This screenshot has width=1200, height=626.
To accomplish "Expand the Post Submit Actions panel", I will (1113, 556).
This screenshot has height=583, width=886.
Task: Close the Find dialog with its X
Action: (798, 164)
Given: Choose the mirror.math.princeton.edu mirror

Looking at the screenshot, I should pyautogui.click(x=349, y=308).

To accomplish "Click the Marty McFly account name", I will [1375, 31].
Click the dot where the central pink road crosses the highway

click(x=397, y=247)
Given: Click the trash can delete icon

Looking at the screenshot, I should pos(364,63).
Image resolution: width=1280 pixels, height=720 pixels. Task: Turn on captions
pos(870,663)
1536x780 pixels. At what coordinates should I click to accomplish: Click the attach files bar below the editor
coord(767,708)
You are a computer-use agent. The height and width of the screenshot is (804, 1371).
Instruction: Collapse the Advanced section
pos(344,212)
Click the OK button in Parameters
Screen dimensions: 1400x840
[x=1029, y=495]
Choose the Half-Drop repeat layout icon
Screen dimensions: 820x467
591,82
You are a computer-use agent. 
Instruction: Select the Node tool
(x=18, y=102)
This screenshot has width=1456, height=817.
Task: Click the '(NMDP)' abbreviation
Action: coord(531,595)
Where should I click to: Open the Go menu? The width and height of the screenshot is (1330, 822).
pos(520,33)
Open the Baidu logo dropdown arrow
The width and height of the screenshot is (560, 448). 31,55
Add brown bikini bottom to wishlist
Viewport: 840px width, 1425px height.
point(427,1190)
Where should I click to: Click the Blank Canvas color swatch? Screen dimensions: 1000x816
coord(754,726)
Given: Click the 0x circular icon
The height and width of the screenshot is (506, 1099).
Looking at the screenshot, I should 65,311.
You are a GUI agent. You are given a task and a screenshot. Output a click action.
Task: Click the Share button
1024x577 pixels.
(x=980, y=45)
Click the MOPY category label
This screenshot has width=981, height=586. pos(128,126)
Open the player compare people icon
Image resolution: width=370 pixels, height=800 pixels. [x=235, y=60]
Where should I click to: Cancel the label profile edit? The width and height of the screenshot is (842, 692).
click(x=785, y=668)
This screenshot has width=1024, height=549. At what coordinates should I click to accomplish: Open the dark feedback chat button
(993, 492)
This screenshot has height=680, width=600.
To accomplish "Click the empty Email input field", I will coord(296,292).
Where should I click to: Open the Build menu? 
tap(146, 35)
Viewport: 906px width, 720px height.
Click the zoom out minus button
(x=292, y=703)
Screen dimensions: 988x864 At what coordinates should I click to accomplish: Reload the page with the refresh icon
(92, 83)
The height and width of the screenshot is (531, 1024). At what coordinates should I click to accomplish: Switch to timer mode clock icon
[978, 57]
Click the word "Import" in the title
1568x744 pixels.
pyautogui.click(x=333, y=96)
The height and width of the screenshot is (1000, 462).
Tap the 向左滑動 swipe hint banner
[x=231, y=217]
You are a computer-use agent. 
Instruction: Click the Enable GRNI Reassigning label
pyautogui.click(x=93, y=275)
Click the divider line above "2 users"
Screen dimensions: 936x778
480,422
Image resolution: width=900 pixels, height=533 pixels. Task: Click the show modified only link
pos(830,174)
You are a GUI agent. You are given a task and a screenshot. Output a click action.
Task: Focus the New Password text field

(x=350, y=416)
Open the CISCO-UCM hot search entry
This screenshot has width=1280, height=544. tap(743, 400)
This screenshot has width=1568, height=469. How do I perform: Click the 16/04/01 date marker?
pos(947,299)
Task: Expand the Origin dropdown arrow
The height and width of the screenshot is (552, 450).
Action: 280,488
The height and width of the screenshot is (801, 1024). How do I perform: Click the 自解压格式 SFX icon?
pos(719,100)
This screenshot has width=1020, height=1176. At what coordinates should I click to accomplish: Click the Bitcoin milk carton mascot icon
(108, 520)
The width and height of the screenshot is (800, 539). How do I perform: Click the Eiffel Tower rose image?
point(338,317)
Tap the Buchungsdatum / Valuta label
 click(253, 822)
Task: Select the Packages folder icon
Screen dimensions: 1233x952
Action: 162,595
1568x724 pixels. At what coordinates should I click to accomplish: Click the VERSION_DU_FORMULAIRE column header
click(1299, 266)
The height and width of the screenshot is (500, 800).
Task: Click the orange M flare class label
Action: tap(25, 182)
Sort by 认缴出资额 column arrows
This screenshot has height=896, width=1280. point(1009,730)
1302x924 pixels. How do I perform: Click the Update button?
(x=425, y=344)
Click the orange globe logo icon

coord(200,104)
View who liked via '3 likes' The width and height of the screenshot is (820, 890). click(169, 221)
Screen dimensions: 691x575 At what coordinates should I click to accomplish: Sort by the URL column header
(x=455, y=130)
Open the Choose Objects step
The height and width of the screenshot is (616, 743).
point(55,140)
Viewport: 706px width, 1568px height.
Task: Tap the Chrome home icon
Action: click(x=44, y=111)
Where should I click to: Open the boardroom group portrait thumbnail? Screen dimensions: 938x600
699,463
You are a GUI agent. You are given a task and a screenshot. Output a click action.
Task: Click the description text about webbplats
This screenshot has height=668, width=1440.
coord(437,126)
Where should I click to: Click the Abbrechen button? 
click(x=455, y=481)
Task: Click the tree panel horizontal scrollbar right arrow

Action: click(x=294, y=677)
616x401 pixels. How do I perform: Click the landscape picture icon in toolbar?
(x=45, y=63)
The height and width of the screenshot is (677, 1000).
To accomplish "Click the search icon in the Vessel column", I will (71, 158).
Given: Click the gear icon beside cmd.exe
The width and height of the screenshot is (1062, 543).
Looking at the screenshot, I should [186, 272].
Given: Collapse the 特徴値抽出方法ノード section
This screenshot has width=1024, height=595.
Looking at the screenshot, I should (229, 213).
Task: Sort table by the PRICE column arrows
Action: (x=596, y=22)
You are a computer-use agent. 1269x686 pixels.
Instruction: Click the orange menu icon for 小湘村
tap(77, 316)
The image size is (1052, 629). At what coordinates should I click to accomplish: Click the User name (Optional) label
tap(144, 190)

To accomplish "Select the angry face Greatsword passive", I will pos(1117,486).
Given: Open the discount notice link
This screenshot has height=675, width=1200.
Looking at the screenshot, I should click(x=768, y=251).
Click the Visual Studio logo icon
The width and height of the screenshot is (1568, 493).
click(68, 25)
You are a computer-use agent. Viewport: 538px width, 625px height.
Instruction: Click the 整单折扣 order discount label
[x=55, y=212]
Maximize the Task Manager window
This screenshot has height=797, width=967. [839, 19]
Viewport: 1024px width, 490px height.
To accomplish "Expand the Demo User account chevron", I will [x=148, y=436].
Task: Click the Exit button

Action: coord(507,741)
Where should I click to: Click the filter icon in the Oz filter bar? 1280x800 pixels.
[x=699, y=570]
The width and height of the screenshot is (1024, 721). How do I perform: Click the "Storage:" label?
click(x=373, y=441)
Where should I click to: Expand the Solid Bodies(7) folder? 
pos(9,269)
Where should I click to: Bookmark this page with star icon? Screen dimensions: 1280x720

○ ○ ○ ○ ○ ○ ○

What you will do. Repeat all of the data shown above, exactly as it appears.

Response to the task.
This screenshot has width=1200, height=626.
To accomplish "Expand the Post Submit Actions panel", I will (1113, 556).
This screenshot has height=583, width=886.
Task: Close the Find dialog with its X
Action: (798, 164)
Given: Choose the mirror.math.princeton.edu mirror

Looking at the screenshot, I should pyautogui.click(x=349, y=308).

To accomplish "Click the Marty McFly account name", I will [1375, 31].
Click the dot where the central pink road crosses the highway

click(x=397, y=247)
Given: Click the trash can delete icon

Looking at the screenshot, I should pos(364,63).
Image resolution: width=1280 pixels, height=720 pixels. Task: Turn on captions
pos(870,663)
1536x780 pixels. At what coordinates should I click to accomplish: Click the attach files bar below the editor
coord(767,708)
You are a computer-use agent. The height and width of the screenshot is (804, 1371).
Instruction: Collapse the Advanced section
pos(344,212)
Click the OK button in Parameters
Screen dimensions: 1400x840
[x=1029, y=495]
Choose the Half-Drop repeat layout icon
Screen dimensions: 820x467
591,82
You are a computer-use agent. 
Instruction: Select the Node tool
(x=18, y=102)
This screenshot has width=1456, height=817.
Task: Click the '(NMDP)' abbreviation
Action: coord(531,595)
Where should I click to: Open the Go menu? The width and height of the screenshot is (1330, 822).
pos(520,33)
Open the Baidu logo dropdown arrow
The width and height of the screenshot is (560, 448). 31,55
Add brown bikini bottom to wishlist
Viewport: 840px width, 1425px height.
point(427,1190)
Where should I click to: Click the Blank Canvas color swatch? Screen dimensions: 1000x816
coord(754,726)
Given: Click the 0x circular icon
The height and width of the screenshot is (506, 1099).
Looking at the screenshot, I should 65,311.
You are a GUI agent. You are given a task and a screenshot. Output a click action.
Task: Click the Share button
1024x577 pixels.
(x=980, y=45)
Click the MOPY category label
This screenshot has width=981, height=586. pos(128,126)
Open the player compare people icon
Image resolution: width=370 pixels, height=800 pixels. [x=235, y=60]
Where should I click to: Cancel the label profile edit? The width and height of the screenshot is (842, 692).
click(x=785, y=668)
This screenshot has width=1024, height=549. At what coordinates should I click to accomplish: Open the dark feedback chat button
(993, 492)
This screenshot has height=680, width=600.
To accomplish "Click the empty Email input field", I will coord(296,292).
Where should I click to: Open the Build menu? 
tap(146, 35)
Viewport: 906px width, 720px height.
Click the zoom out minus button
(x=292, y=703)
Screen dimensions: 988x864 At what coordinates should I click to accomplish: Reload the page with the refresh icon
(92, 83)
The height and width of the screenshot is (531, 1024). At what coordinates should I click to accomplish: Switch to timer mode clock icon
[978, 57]
Click the word "Import" in the title
1568x744 pixels.
pyautogui.click(x=333, y=96)
The height and width of the screenshot is (1000, 462).
Tap the 向左滑動 swipe hint banner
[x=231, y=217]
You are a computer-use agent. 
Instruction: Click the Enable GRNI Reassigning label
pyautogui.click(x=93, y=275)
Click the divider line above "2 users"
Screen dimensions: 936x778
480,422
Image resolution: width=900 pixels, height=533 pixels. Task: Click the show modified only link
pos(830,174)
You are a GUI agent. You are given a task and a screenshot. Output a click action.
Task: Focus the New Password text field

(x=350, y=416)
Open the CISCO-UCM hot search entry
This screenshot has width=1280, height=544. tap(743, 400)
This screenshot has width=1568, height=469. How do I perform: Click the 16/04/01 date marker?
pos(947,299)
Task: Expand the Origin dropdown arrow
The height and width of the screenshot is (552, 450).
Action: 280,488
The height and width of the screenshot is (801, 1024). How do I perform: Click the 自解压格式 SFX icon?
pos(719,100)
This screenshot has width=1020, height=1176. At what coordinates should I click to accomplish: Click the Bitcoin milk carton mascot icon
(108, 520)
The width and height of the screenshot is (800, 539). How do I perform: Click the Eiffel Tower rose image?
point(338,317)
Tap the Buchungsdatum / Valuta label
 click(253, 822)
Task: Select the Packages folder icon
Screen dimensions: 1233x952
Action: 162,595
1568x724 pixels. At what coordinates should I click to accomplish: Click the VERSION_DU_FORMULAIRE column header
click(1299, 266)
The height and width of the screenshot is (500, 800).
Task: Click the orange M flare class label
Action: tap(25, 182)
Sort by 认缴出资额 column arrows
This screenshot has height=896, width=1280. point(1009,730)
1302x924 pixels. How do I perform: Click the Update button?
(x=425, y=344)
Click the orange globe logo icon

coord(200,104)
View who liked via '3 likes' The width and height of the screenshot is (820, 890). click(169, 221)
Screen dimensions: 691x575 At what coordinates should I click to accomplish: Sort by the URL column header
(x=455, y=130)
Open the Choose Objects step
The height and width of the screenshot is (616, 743).
point(55,140)
Viewport: 706px width, 1568px height.
Task: Tap the Chrome home icon
Action: click(x=44, y=111)
Where should I click to: Open the boardroom group portrait thumbnail? Screen dimensions: 938x600
699,463
You are a GUI agent. You are given a task and a screenshot. Output a click action.
Task: Click the description text about webbplats
This screenshot has height=668, width=1440.
coord(437,126)
Where should I click to: Click the Abbrechen button? 
click(x=455, y=481)
Task: Click the tree panel horizontal scrollbar right arrow

Action: click(x=294, y=677)
616x401 pixels. How do I perform: Click the landscape picture icon in toolbar?
(x=45, y=63)
The height and width of the screenshot is (677, 1000).
To accomplish "Click the search icon in the Vessel column", I will (71, 158).
Given: Click the gear icon beside cmd.exe
The width and height of the screenshot is (1062, 543).
Looking at the screenshot, I should [186, 272].
Given: Collapse the 特徴値抽出方法ノード section
This screenshot has width=1024, height=595.
Looking at the screenshot, I should (229, 213).
Task: Sort table by the PRICE column arrows
Action: (x=596, y=22)
You are a computer-use agent. 1269x686 pixels.
Instruction: Click the orange menu icon for 小湘村
tap(77, 316)
The image size is (1052, 629). At what coordinates should I click to accomplish: Click the User name (Optional) label
tap(144, 190)

To accomplish "Select the angry face Greatsword passive", I will pos(1117,486).
Given: Open the discount notice link
This screenshot has height=675, width=1200.
Looking at the screenshot, I should click(x=768, y=251).
Click the Visual Studio logo icon
The width and height of the screenshot is (1568, 493).
click(68, 25)
You are a computer-use agent. Viewport: 538px width, 625px height.
Instruction: Click the 整单折扣 order discount label
[x=55, y=212]
Maximize the Task Manager window
This screenshot has height=797, width=967. [839, 19]
Viewport: 1024px width, 490px height.
To accomplish "Expand the Demo User account chevron", I will [x=148, y=436].
Task: Click the Exit button

Action: coord(507,741)
Where should I click to: Click the filter icon in the Oz filter bar? 1280x800 pixels.
[x=699, y=570]
The width and height of the screenshot is (1024, 721). How do I perform: Click the "Storage:" label?
click(x=373, y=441)
Where should I click to: Expand the Solid Bodies(7) folder? 
pos(9,269)
Where should I click to: Bookmark this page with star icon? Screen dimensions: 1280x720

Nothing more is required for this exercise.